On 6/30/23 11:31, Patrick Steinhardt wrote:
Indeed, supporting SHA256 is a major effort on our side at GitLab. Most
of the work isn't really adapting our production code, but it's rather
that tons of tests were written with seed repositories and hardcoded
object hashes. Converting all of that isn't all that hard in the general
case, but it's a tedious job.
Hi!
This actually reminds me of a funny story from my side.
Earlier this year, I was testing various frontends and how they would
handle SHA256 repositories. All of them failed, not surprising. I even
managed to lock myself out of Gitlab by importing a SHA256 private repo
into my home project -- every time this project became visible, it would
result in Error 500 from the UI. Today (few weeks ago), this appears to
be fixed -- the UI is just broken, so you can't see anything in sha256
repository, but at least I was able to delete the project.

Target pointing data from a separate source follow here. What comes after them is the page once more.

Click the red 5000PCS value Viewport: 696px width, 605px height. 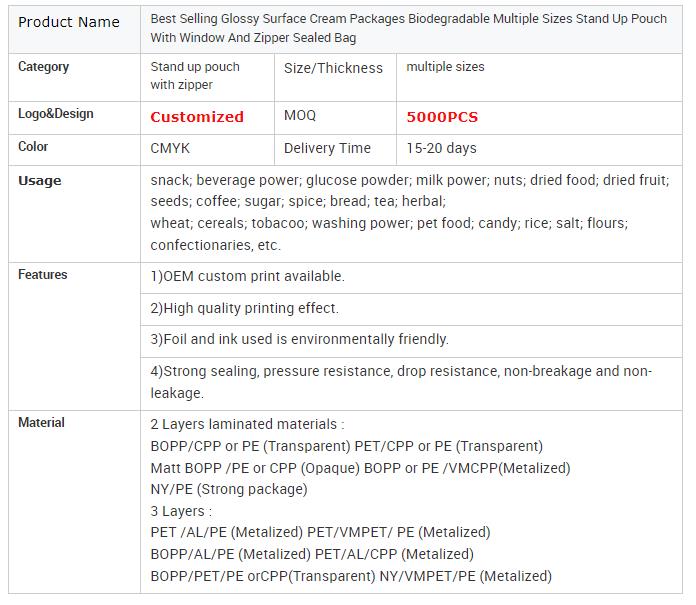pyautogui.click(x=442, y=117)
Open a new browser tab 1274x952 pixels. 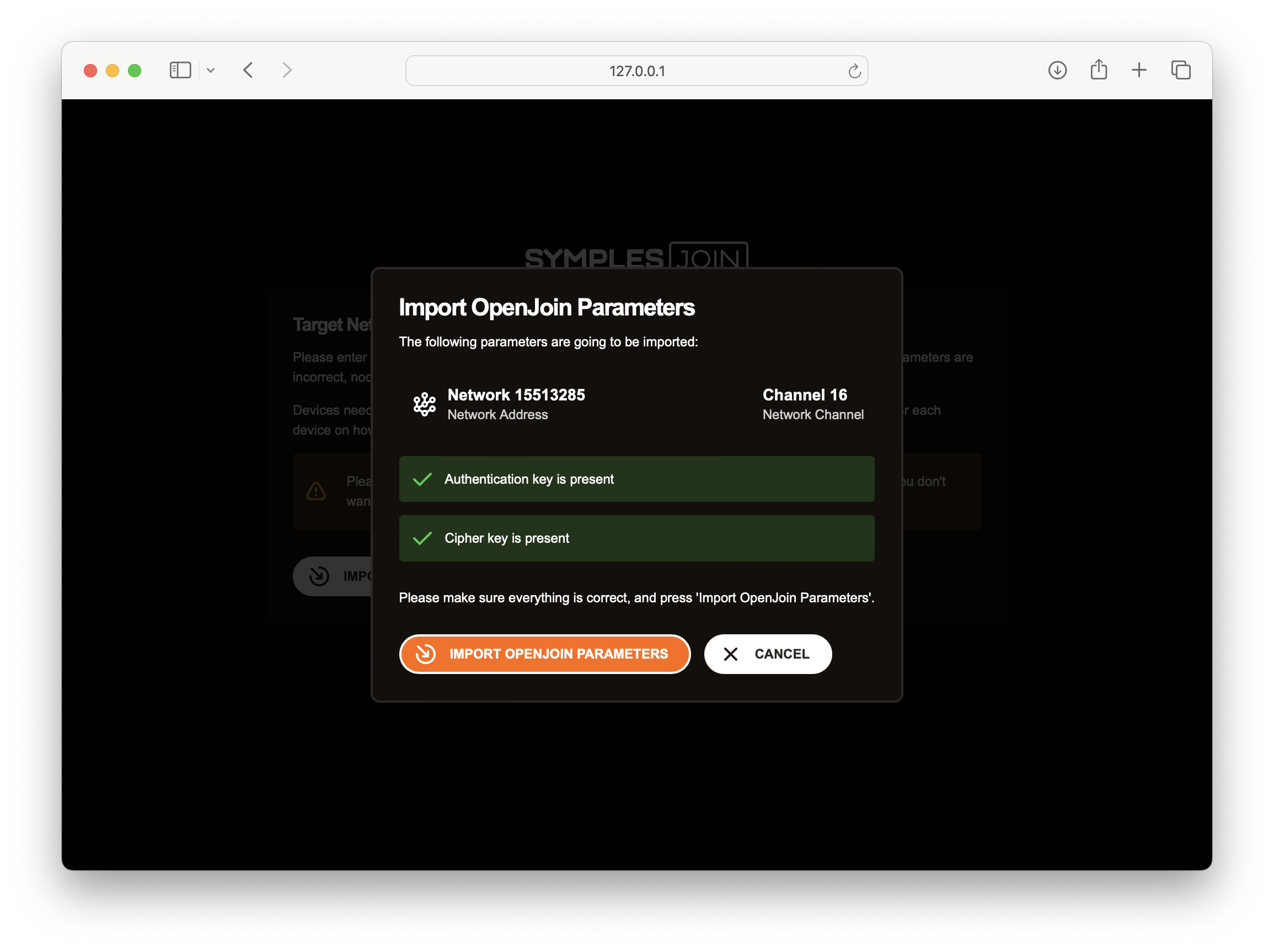(x=1139, y=69)
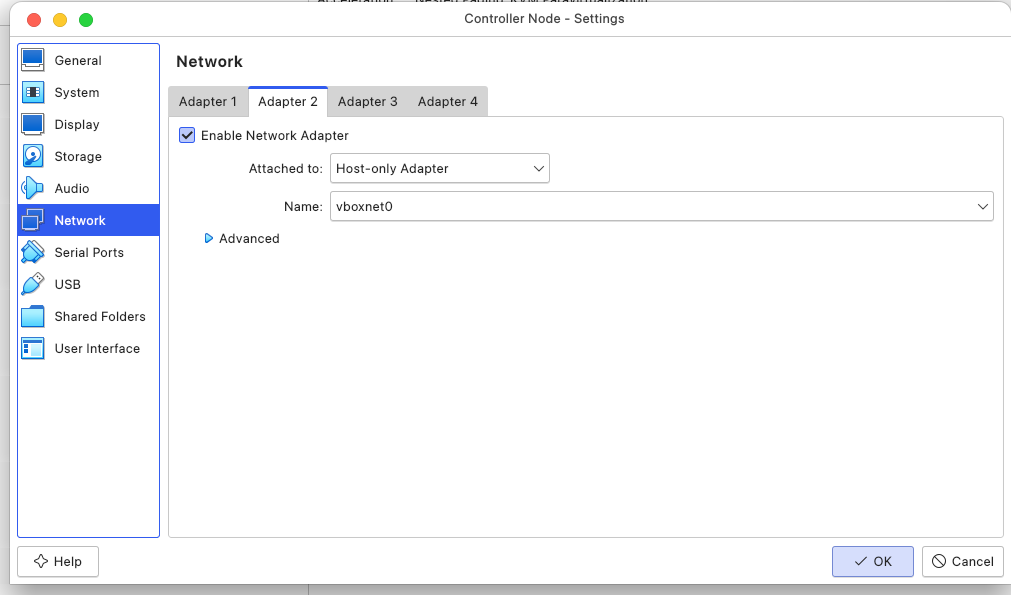
Task: Open USB settings icon
Action: [x=33, y=284]
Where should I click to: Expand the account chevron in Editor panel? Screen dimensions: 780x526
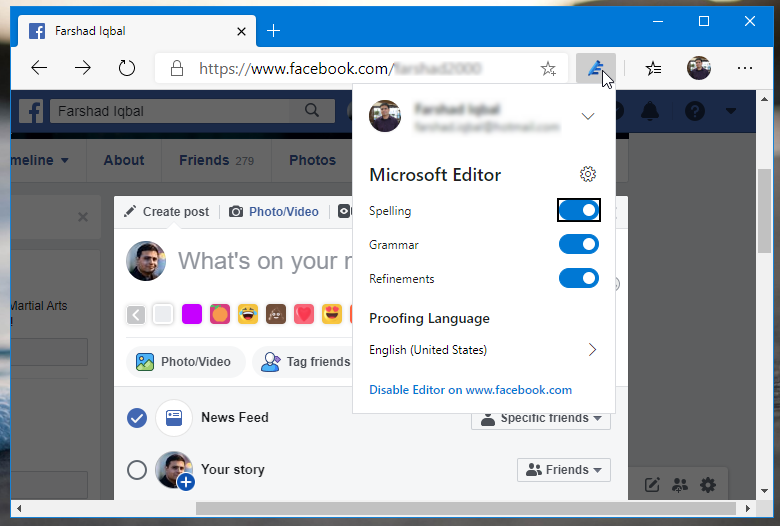tap(588, 116)
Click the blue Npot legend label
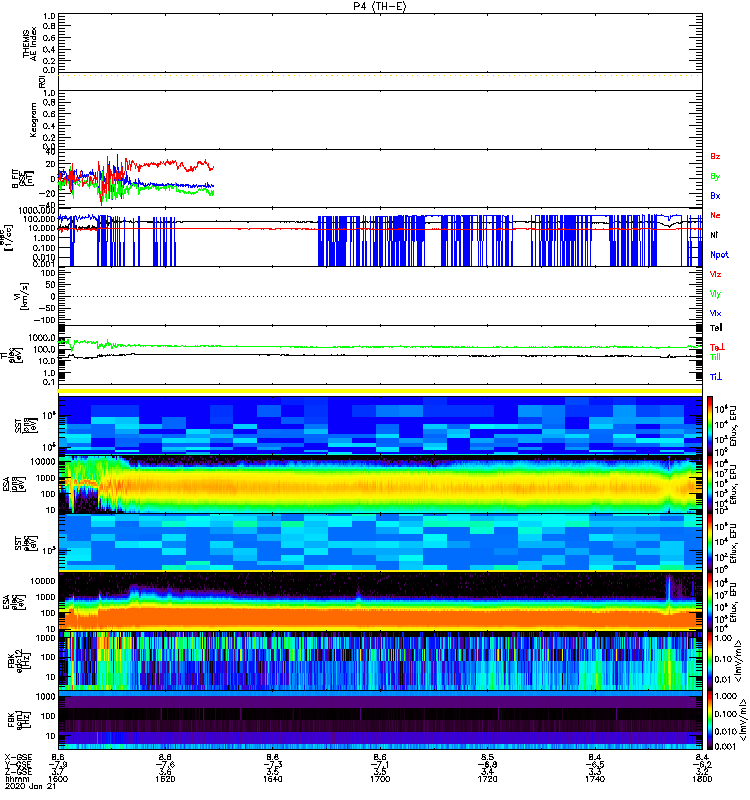This screenshot has width=750, height=800. pos(716,254)
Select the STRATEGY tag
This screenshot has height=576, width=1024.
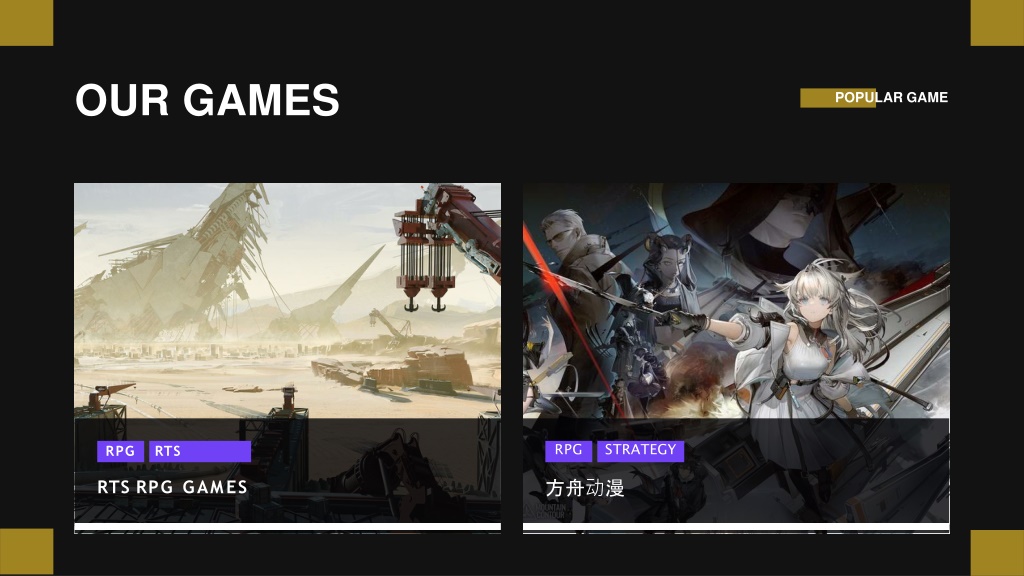click(x=640, y=450)
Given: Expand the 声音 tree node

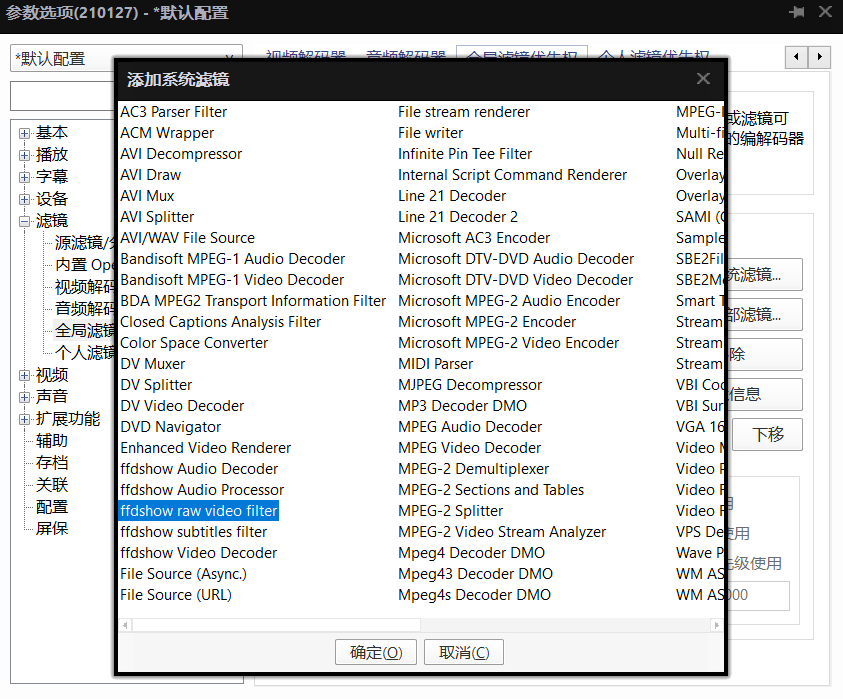Looking at the screenshot, I should [25, 397].
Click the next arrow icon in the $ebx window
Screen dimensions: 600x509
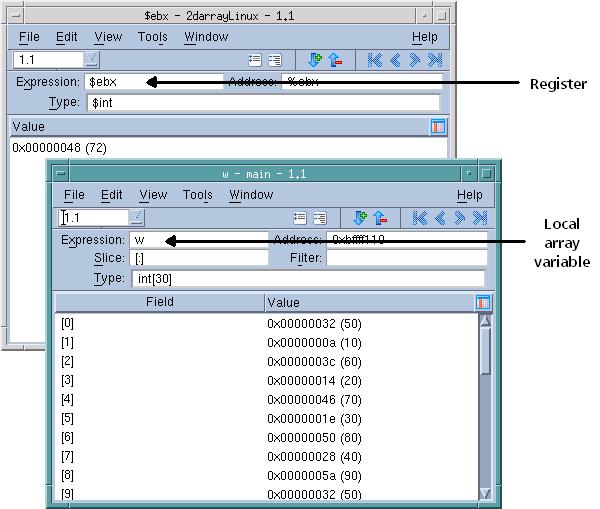413,59
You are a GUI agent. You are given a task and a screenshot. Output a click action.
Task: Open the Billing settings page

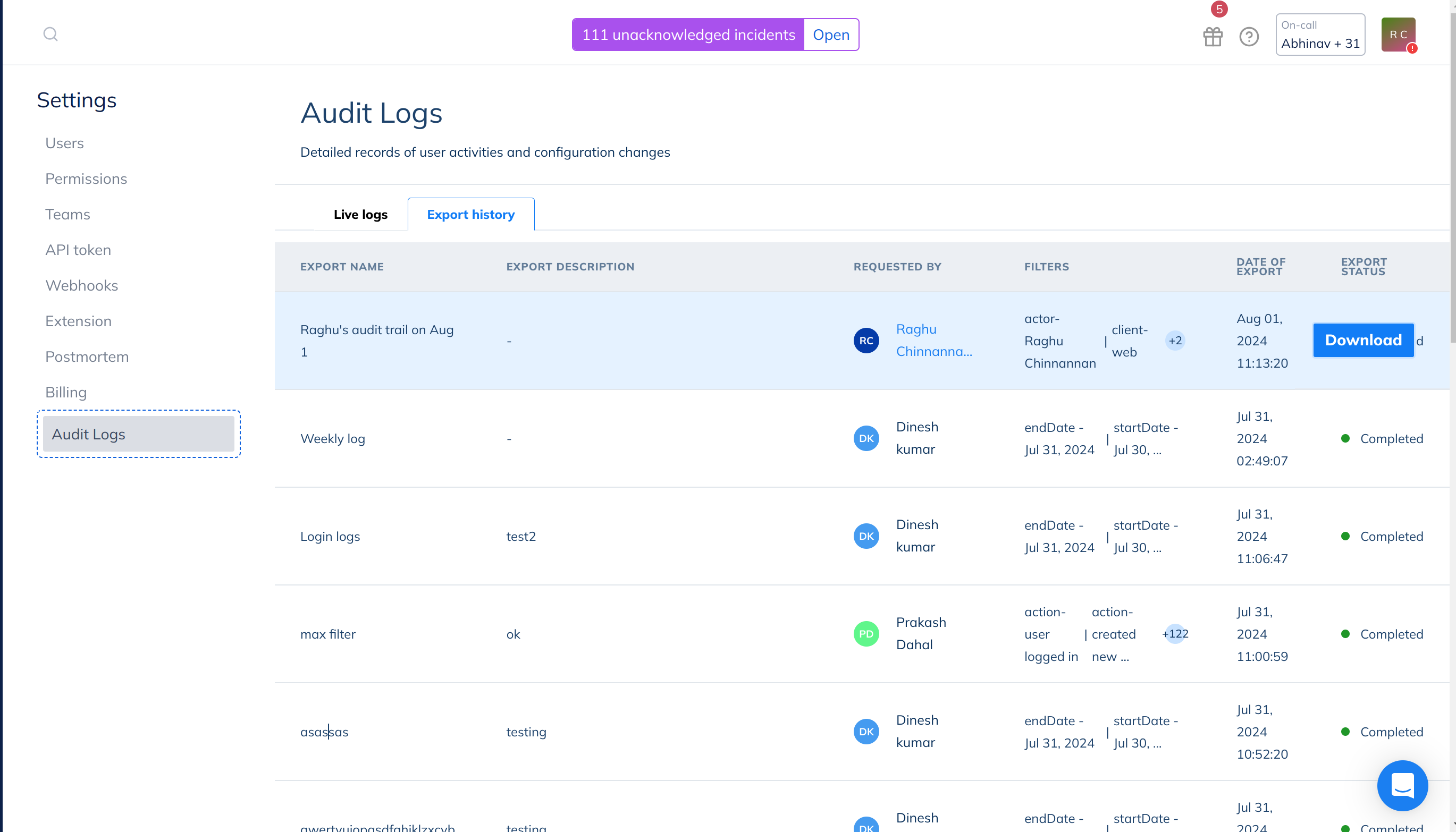(x=66, y=392)
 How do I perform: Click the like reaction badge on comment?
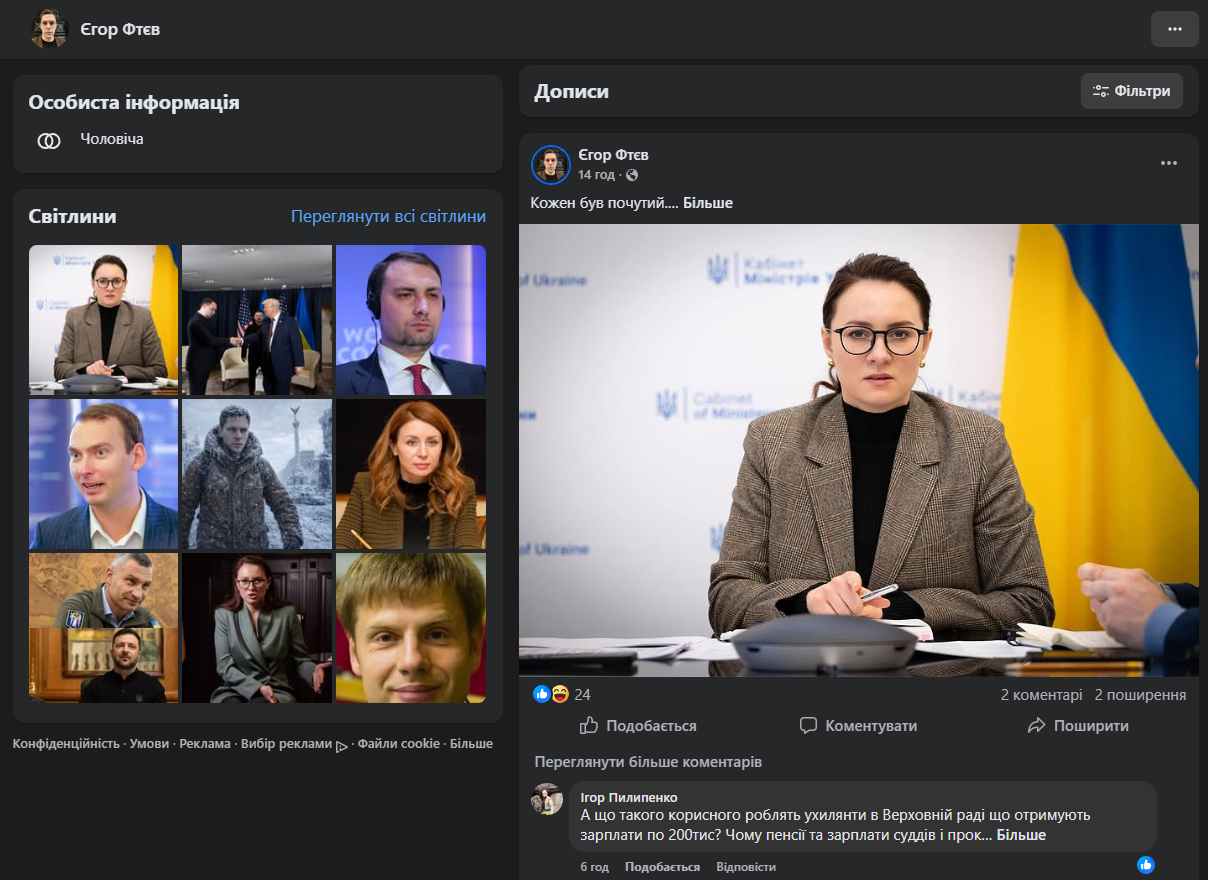tap(1146, 864)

The repository was correctly imported and I could clone from gitlab, so
the problem is mostly "just" UI. :-)
The most likely frontend we'll use for our internal project is Gitea.
The sha256 support is in progress
https://github.com/go-gitea/gitea/pull/23894
From the size of this patch, you can see how ingrained SHA1 assumption
was. Most of the patch is just to remove the hardcoded elements,
including hardcoded SHA1 empty-tree hashes and assumption that 20 bytes
is enough to hold a hash. And I didn't even add sha256 test cases...
But I have to say that in at least one occasion, people are bringing up
the experimental nature of git's sha256 support (per current wording) as
reason not to make their tools sha256 compliant.
In any case I'm fully supportive of relaxing the current warning. Except
for the recently discussed edge case where cloning empty repositories
didn't create a SHA256 repository I have found the SHA256 code to be
stable and working as advertised. We should caution people that many
services will not work with SHA256 yet though.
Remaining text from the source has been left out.